
    From 1988 to 1993, he served with the Vanvasi Kalyan Ashram at Andaman and Nicobar islands. Between 1993 and 1997, he toured across India to deliver sermons on Hindu religion among the tribals. In 1997, he settled down in the Dangs district in Gujarat and started a tribal welfare organisation called Shabri Dham. Aseemanand was known in the area for his rabid anti-minority speeches and his relentless campaign against Christian missionaries.

    Aseemanand is seen as being close to the RSS leadership. In the past, leaders like Gujarat Chief Minister Narendra Modi, Madhya Pradesh Chief Minister Shivraj Singh Chauhan, former RSS chief KS Sudarshan and current chief Mohan Bhagwat have attended religious functions organised by him at Shabri Dham.

    While Aseemanand was known for his vitriolic anti-minority positions, according to his confession, it was the heinous massacre of Hindu devotees at Akshardham temple by Islamist suicide bombers in 2002 that was the first real kindle for their retaliatory terror attacks.

    “The Muslim terrorists started attacking Hindu temples in 2002,” Aseemanand said. “This caused great concern and anger in me. I used to share my concerns about the growing menace of Islamic terrorism with Bharat Riteshwar of Valsad.”

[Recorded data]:
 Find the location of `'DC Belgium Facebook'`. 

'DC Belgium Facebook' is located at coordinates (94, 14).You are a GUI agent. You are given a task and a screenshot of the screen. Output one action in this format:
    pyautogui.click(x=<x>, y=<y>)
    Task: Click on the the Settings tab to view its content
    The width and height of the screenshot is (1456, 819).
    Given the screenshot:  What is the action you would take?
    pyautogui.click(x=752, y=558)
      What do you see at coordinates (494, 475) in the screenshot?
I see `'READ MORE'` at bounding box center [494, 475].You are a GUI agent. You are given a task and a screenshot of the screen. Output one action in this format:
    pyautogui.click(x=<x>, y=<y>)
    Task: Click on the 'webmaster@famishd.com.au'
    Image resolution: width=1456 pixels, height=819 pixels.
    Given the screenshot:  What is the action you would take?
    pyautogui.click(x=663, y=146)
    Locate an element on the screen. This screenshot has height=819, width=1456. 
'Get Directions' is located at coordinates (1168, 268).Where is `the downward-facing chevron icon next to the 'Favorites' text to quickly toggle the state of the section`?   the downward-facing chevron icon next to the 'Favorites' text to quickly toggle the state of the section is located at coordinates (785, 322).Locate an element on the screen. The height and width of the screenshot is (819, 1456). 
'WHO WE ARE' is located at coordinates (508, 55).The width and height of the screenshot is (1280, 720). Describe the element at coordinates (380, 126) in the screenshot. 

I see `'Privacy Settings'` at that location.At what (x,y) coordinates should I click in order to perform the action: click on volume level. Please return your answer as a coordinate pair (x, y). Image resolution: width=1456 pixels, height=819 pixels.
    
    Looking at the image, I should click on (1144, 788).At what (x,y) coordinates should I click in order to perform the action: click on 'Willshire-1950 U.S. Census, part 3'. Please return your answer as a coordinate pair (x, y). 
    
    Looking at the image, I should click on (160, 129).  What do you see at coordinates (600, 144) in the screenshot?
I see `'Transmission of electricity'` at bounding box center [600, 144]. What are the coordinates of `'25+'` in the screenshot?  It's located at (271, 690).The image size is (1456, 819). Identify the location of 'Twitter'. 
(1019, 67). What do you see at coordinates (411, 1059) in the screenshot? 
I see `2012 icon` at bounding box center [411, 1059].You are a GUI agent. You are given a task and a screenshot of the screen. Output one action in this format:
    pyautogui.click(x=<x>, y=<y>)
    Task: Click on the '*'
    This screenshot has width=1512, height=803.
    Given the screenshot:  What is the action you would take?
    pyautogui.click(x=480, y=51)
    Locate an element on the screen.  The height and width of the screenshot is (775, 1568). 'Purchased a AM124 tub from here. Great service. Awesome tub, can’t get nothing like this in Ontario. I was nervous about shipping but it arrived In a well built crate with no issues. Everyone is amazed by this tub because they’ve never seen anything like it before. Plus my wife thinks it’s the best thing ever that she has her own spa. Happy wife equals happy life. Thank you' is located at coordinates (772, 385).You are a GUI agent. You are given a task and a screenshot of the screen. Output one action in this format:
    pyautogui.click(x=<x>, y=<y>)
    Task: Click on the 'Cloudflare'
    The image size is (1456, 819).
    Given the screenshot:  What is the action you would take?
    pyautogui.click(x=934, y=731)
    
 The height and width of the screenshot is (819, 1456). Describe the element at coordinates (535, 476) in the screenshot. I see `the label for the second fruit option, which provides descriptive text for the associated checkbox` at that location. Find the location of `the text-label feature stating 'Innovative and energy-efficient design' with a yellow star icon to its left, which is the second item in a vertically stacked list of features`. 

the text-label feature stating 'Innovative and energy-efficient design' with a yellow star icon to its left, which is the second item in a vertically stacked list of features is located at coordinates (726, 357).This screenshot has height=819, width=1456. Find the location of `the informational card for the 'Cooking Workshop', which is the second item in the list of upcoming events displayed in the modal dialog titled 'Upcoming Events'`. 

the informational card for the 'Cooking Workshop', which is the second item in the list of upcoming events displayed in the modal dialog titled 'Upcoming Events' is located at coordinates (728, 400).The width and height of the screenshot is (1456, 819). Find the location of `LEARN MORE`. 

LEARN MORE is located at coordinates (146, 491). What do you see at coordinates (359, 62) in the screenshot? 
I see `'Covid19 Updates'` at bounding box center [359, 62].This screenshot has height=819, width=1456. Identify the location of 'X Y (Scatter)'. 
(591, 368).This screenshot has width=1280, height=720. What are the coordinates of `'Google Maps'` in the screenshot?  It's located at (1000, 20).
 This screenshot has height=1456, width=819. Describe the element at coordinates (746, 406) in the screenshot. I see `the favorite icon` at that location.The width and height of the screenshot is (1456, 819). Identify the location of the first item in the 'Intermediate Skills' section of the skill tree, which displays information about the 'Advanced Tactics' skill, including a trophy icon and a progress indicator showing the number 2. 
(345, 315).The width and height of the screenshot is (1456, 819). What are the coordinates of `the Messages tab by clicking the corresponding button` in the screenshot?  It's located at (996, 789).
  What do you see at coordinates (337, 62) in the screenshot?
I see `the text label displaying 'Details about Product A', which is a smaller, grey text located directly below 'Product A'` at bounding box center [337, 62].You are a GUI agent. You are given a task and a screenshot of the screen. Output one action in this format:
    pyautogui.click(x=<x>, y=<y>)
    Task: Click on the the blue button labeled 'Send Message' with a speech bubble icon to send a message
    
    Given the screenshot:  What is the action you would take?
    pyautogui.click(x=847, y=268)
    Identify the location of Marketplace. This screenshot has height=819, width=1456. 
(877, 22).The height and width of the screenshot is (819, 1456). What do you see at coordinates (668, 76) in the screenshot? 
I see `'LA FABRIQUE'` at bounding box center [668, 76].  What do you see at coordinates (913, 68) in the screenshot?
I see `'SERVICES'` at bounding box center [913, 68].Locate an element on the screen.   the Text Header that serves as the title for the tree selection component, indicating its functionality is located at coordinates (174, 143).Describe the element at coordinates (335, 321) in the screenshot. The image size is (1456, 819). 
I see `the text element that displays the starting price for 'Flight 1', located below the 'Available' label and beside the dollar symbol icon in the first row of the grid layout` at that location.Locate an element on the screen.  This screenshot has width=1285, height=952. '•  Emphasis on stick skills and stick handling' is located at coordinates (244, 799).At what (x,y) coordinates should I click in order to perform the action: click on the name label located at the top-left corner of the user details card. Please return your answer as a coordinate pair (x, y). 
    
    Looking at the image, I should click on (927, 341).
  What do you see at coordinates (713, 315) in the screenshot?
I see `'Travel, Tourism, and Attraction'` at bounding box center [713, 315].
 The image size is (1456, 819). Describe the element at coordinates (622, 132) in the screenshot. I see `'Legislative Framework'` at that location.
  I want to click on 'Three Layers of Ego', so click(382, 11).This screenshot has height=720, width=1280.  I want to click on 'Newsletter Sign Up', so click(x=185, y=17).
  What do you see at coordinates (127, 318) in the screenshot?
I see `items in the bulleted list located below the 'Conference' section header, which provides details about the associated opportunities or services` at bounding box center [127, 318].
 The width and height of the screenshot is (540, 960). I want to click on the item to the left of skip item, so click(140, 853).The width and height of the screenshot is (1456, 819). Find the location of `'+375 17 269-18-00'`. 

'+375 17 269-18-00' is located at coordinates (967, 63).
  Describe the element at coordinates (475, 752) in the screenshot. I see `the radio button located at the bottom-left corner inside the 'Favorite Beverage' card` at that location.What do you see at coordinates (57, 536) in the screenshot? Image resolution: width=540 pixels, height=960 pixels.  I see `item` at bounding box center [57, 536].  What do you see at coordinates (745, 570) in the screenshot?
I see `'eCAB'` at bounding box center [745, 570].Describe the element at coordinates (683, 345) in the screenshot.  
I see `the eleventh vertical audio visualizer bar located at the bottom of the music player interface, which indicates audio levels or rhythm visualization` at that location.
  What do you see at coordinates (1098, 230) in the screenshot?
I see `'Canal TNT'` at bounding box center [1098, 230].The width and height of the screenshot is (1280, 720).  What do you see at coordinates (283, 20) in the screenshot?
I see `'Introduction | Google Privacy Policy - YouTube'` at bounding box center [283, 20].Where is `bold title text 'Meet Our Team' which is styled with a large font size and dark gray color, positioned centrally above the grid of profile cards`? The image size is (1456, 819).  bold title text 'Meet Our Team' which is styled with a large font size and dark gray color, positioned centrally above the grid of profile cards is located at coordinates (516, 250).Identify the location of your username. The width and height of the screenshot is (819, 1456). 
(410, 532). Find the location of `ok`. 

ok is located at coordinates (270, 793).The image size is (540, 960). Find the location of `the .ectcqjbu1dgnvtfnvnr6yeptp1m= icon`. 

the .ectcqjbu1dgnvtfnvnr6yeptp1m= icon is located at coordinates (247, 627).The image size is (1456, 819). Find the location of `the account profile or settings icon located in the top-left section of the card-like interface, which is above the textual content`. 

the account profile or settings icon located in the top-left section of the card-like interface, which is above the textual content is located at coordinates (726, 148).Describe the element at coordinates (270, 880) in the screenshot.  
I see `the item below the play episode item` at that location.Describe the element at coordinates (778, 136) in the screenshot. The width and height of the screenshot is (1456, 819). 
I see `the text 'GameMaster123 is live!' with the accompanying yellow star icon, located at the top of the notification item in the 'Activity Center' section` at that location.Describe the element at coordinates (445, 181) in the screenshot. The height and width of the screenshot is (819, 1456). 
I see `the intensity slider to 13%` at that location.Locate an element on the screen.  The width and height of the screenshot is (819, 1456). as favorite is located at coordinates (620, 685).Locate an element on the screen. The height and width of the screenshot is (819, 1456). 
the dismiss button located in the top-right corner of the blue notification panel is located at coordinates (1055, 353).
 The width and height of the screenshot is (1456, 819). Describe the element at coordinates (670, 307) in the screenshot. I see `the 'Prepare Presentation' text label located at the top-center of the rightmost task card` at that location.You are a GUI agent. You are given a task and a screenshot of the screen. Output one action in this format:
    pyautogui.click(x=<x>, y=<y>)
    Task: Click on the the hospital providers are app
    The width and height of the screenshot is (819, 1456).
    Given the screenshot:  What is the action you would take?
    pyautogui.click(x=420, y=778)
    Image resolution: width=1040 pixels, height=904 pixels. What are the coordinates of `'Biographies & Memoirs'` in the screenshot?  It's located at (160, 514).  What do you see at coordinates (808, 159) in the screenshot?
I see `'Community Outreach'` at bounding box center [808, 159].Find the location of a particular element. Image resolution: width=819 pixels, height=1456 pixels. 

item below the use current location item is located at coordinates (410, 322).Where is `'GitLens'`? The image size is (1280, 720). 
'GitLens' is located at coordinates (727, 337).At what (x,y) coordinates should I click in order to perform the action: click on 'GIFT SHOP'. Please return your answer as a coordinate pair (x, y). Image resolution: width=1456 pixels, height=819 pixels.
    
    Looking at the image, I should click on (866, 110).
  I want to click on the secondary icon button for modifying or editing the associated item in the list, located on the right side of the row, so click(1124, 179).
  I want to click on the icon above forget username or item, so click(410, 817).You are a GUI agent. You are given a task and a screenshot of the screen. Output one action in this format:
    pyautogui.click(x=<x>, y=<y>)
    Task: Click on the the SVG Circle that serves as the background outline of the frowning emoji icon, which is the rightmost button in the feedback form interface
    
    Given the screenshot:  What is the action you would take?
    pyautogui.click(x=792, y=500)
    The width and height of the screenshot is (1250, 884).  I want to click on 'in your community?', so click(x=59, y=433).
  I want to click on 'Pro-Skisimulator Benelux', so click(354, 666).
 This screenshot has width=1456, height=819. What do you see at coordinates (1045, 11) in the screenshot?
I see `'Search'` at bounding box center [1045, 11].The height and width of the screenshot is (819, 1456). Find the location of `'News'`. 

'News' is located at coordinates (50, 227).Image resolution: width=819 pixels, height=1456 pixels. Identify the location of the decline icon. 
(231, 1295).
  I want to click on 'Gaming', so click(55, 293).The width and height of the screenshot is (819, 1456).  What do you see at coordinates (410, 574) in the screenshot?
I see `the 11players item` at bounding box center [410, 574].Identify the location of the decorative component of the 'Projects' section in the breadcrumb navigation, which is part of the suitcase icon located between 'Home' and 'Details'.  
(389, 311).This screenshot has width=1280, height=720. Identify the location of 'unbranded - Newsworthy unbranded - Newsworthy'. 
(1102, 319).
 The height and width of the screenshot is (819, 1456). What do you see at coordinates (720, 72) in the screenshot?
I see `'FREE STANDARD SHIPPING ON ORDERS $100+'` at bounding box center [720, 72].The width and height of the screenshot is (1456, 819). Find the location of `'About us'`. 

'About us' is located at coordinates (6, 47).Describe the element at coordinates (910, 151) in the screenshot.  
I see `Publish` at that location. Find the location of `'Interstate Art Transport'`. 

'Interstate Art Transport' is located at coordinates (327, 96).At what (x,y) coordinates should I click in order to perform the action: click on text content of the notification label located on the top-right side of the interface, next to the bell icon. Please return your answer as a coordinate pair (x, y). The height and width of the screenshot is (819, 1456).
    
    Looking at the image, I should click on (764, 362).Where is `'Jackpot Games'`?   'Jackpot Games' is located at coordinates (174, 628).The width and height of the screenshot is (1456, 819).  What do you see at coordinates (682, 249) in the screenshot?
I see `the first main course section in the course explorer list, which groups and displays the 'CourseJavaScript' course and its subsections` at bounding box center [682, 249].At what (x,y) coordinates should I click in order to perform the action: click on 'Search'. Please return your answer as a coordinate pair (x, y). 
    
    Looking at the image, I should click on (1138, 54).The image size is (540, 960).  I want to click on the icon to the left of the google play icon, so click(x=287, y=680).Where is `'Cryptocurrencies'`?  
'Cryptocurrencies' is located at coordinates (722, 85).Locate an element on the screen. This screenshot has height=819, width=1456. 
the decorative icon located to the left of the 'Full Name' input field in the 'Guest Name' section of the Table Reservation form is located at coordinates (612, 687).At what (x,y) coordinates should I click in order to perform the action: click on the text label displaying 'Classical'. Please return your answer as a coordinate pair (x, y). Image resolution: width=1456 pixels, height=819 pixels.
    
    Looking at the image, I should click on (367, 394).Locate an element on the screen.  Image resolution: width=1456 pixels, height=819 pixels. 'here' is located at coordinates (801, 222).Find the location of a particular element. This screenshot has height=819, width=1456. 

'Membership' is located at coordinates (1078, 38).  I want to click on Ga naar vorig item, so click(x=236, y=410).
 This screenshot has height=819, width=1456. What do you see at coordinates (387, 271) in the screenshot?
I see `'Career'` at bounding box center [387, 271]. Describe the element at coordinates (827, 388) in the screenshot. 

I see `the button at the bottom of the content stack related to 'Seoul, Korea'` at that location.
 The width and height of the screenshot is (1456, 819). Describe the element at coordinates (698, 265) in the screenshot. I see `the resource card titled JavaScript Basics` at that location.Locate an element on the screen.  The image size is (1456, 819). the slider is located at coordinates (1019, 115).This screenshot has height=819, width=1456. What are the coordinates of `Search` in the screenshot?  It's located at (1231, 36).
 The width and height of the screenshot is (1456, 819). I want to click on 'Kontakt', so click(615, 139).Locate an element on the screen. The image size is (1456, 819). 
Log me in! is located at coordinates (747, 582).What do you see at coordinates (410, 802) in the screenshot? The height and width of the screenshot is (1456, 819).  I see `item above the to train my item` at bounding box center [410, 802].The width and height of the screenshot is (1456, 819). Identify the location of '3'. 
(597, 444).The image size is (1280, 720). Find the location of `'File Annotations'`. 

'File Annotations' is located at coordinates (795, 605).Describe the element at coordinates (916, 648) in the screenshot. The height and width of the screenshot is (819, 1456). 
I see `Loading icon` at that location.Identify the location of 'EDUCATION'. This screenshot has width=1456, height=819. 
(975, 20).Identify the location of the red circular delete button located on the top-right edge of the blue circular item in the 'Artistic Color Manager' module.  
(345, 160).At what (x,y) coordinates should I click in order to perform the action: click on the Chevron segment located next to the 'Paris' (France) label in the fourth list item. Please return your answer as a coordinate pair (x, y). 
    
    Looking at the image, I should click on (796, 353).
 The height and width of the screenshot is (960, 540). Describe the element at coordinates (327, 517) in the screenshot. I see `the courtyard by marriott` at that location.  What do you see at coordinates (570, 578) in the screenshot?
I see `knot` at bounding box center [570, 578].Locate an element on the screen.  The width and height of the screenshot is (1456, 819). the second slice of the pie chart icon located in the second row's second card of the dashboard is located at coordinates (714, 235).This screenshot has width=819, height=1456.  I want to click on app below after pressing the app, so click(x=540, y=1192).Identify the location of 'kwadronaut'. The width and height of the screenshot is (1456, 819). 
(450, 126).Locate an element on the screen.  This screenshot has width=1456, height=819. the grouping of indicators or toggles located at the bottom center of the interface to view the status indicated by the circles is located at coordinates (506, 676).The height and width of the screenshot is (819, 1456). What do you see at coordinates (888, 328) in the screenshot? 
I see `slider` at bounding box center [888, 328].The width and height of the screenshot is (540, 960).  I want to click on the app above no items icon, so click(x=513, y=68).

[WORK INSTRUCTION 1]:
In the excerpt on Aseemanand, swap "religious functions" for "religious events" and reproduce the passage starting at "Aseemanand is seen" and ending at "at Shabri Dham.".
[WORK INSTRUCTION 2]:
Answer these questions from the excerpt on Aseemanand:
(a) With which organization did he serve from 1988 to 1993, and where?
(b) In which district did he settle down in 1997?
(c) With whom did he share his concerns about the growing menace of Islamic terrorism?
[WORK INSTRUCTION 3]:
Extend the excerpt on Aseemanand, picking up after its final sentence.

[RESPONSE BOX 1]:
Aseemanand is seen as being close to the RSS leadership. In the past, leaders like Gujarat Chief Minister Narendra Modi, Madhya Pradesh Chief Minister Shivraj Singh Chauhan, former RSS chief KS Sudarshan and current chief Mohan Bhagwat have attended religious events organised by him at Shabri Dham.

[RESPONSE BOX 2]:
(a) The Vanvasi Kalyan Ashram, at Andaman and Nicobar islands.
(b) The Dangs district in Gujarat.
(c) Bharat Riteshwar of Valsad.

[RESPONSE BOX 3]:
    In 2003, Aseemanand came in contact with Sunil Joshi and Pragya Singh Thakur. He would often discuss Islamist terrorism with them as well. Finally, according to him, it was the terror attack on Sankatmochan temple in Varanasi in March 2006 which was the real flashpoint for them.

    “In March 2006, Pragya Thakur, Sunil Joshi, Bharat Riteshwar and I decided to give a befitting reply to the Sankatmochan blasts,” Aseemanand told the magistrate.

    Aseemanand gave Rs. 25,000 to Joshi to arrange the necessary logistics for the blasts. He also sent Joshi and Riteshwar to Gorakhpur to seek assistance from firebrand BJP MP Yogi Adityanath. In April 2006, Joshi apparently held a hush-hush meeting with the Adityanath, infamous for his rabid anti-Muslim speeches. But Aseemanand says, “Joshi came back and told me that Adityanath was not of much help.”

    However, this did not deter Aseemanand. He went ahead with his plans.

    In June 2006, Aseemanand, Riteshwar, Sadhvi Pragya and Joshi again met at Riteshwar’s house in Valsad. It proved to be a chilling one, with far-reaching consequences. Joshi, for the first time, brought four associates with him — Dange, Kalsangra, Lokesh Sharma and Ashok alias Amit.

    “I told everybody that bomb ka jawab bomb se dena chahiye, (I told everyone we should answer bombs with bombs),” says Aseemanand. “At that meeting I realised Joshi and his group were already doing something on the subject,” he adds.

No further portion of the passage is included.